It’s going to blow: Must-know tips for homeowners replacing water heaters in 2015

Some 37 million residential water heaters gave up the ghost and were replaced over the past five years, according to estimates by the U.S. Department of Energy. While some things get better with age, water heaters aren’t among them. In fact, the average life expectancy for a new water heater is 10 to 15 years, with the occasional stoic dinosaur making it two decades or more.

If your home’s water heater is approaching – or has surpassed – the decade mark, you may be looking at replacing it in 2015. Whether you’re proactive about it or you wait until the appliance fails completely, there are several things you should know about water heater technology, energy efficiency, cost savings and environmental impact.

* Being proactive pays – in more ways than one. Replacing an aging water heater is an investment, and you may be tempted to put it off until absolutely necessary. Replacing an old water heater before it stops working, however, has many advantages. When a water heater fails, it can leak and cause damage to your home and belongings, especially if your heater is housed in a finished basement, closet or attic. If you wait until you’re completely without hot water to begin shopping for a new water heater, you may find yourself too hurried to comparison shop.

* Learn the different types of water heaters and compare costs. Two basic types of water heaters are available for residential use: conventional storage heaters that keep water hot in a storage tank, and tankless water heaters that directly heat water as you need it. A residential, electric-powered storage water heater usually costs as little as a few hundred dollars. Gas heaters generally cost more – some models are upward of $ 1,000 – but cheaper natural gas prices can offset the added cost in the long run. Tankless heaters are comparably priced, but often are more expensive to install – until recently. More on that later.
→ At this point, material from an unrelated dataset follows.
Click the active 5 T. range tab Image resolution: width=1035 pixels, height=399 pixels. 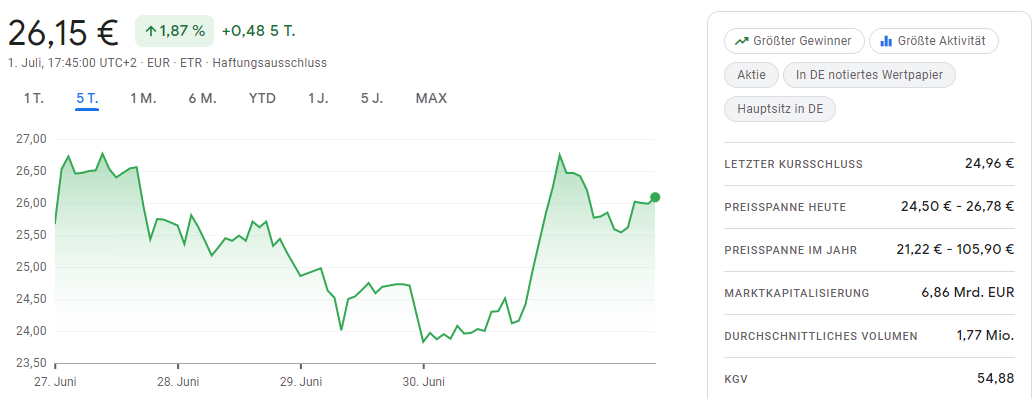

* A more energy-efficient water heater can save you money in the long-term. Heating water accounts for nearly 18 percent of the average home’s overall energy use – the second largest energy expense – and costs a household $ 200 to $ 600 per year, according to the U.S. Energy Information Administration. A newer, ENERGY STAR-rated water heater will consume less energy to heat water and reduce the amount you spend on utility bills. Energy-efficient options include solar powered, high-efficiency ENERGY STAR gas or electric storage heaters and tankless heaters.
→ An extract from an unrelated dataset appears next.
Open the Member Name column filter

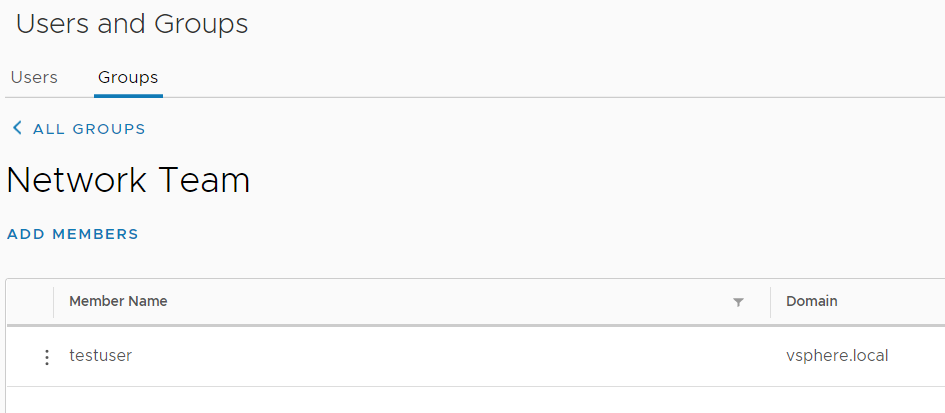(738, 302)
* Tankless water heaters are more “doable” than ever before. Because they heat water only when you need it, rather than keeping it hot in a tank, tankless water heaters are more energy-efficient. Still, many homeowners have shied away from switching to a tankless heater because of installation costs. Existing water and gas lines used for storage heaters don’t line up neatly and easily with most tankless water heaters, increasing labor costs. Tankless water heater manufacturer Noritz has introduced a unit – the Noritz EZTR40 Residential Tankless Water Heater – that solves the problem. Designed to replace a conventional 40-gallon water heater, the EZTR40 can use the vent, water connection and gas line already in place without moving anything to achieve a connection. The reduced labor means it costs less for homeowners to have the tankless water heater installed.

* Size matters, and it’s about to matter even more. It’s always been important to match the size of the water heater to the size of the home and the needs of its inhabitants. The National Appliance Energy Conservation Act (NAECA) – which goes into effect in April – will make size an even bigger consideration for homeowners replacing water heaters this year. Water heaters will have to meet a higher energy factor rating, which will require storage heaters to be larger. If your heater is in a tight spot, such as an attic accessed through pull-down stairs or in a utility closet, a larger storage heater might not fit in the available space. Tankless water heaters are smaller, and they may be a solution for those with space problems.

* DIY or DI-don’t? What should you do? Installing a water heater isn’t for novices, no matter what style of heater you choose. Errors can be costly, and the savings of DIY may end up costing more in the long run if you make a mistake. It pays to have a professional do the work – and with the ease of installation for the Noritz EZTR40, professional installation is more affordable than ever.